▸ Textauszug:
"""

Aber er spielt ein gewagtes Spiel.  Die Fristen, die er sich gesetzt hat, sind sehr kurz. Einer seiner sozialistischen Widersacher, Lionel Jospin, sagte dieser Tage, er unterschätze vielleicht die Komplexität der Gesellschaft. Eines seiner Versprechen aus der Wahlkampfzeit war bis zum Jahresende die Abschaffung der Sonderregelungen in der Rentenversicherung von Beschäftigten der Staatsunternehmen wie der Staatsbahn SNCF, der Elektrizitäts- und Gasversorger EDF und GDF. Sie müssen nur 37,5 Jahre lang Beiträge bezahlen, während alle anderen Franzosen 40 Jahre lang einzahlen, und sie dürfen sich bereits mit fünfzig Jahren auf ihr Altenteil zurückziehen. Für diese Reform, die seine Landsleute als einen Akt der Gerechtigkeit betrachten, hat Sarkozy zwar die Mehrheit (75 Prozent) der Franzosen hinter sich. Aber die Gewerkschaften, die er laufend konsultiert, um dem Unglück seines Vorgängers Alain Juppé, der 1995 über dieses Reformvorhaben und die daraus resultierenden Massenstreiks stürzte, vorzubeugen, möchten Zeit gewinnen. Die Eisenbahner der einst kommunistischen CGT haben für den 17. Oktober einen Streik angekündigt. Wehe, wenn er über deren Köpfe hinweg entscheiden sollte.

"""

▸ Bereitgestelltes Material:
"""

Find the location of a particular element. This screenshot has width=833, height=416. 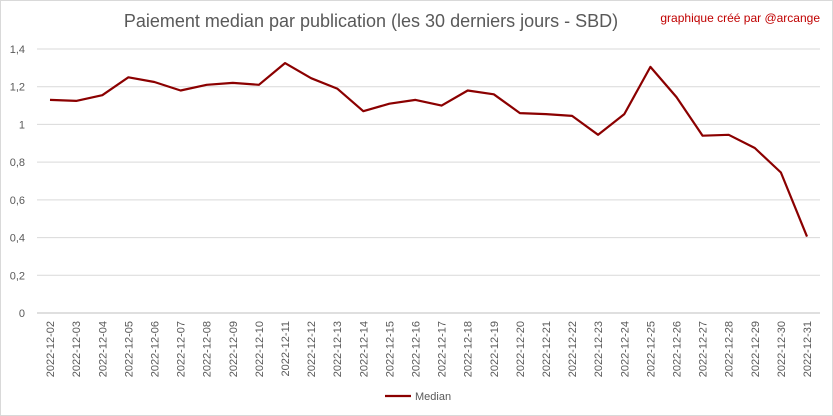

"""

▸ Aufgabenstellung:
Beantworten Sie anhand des Textauszugs zur Rentenreform diese Fragen:
1. Wie viele Jahre lang zahlen Beschäftigte der Staatsunternehmen Beiträge?
2. Wie viel Prozent der Franzosen stehen hinter der Reform?
3. Für welches Datum haben die Eisenbahner der CGT einen Streik angekündigt?
Das Material hat keinen Bezug zum Textauszug.

▸ Lösung:
1. 37,5 Jahre
2. 75 Prozent
3. Für den 17. Oktober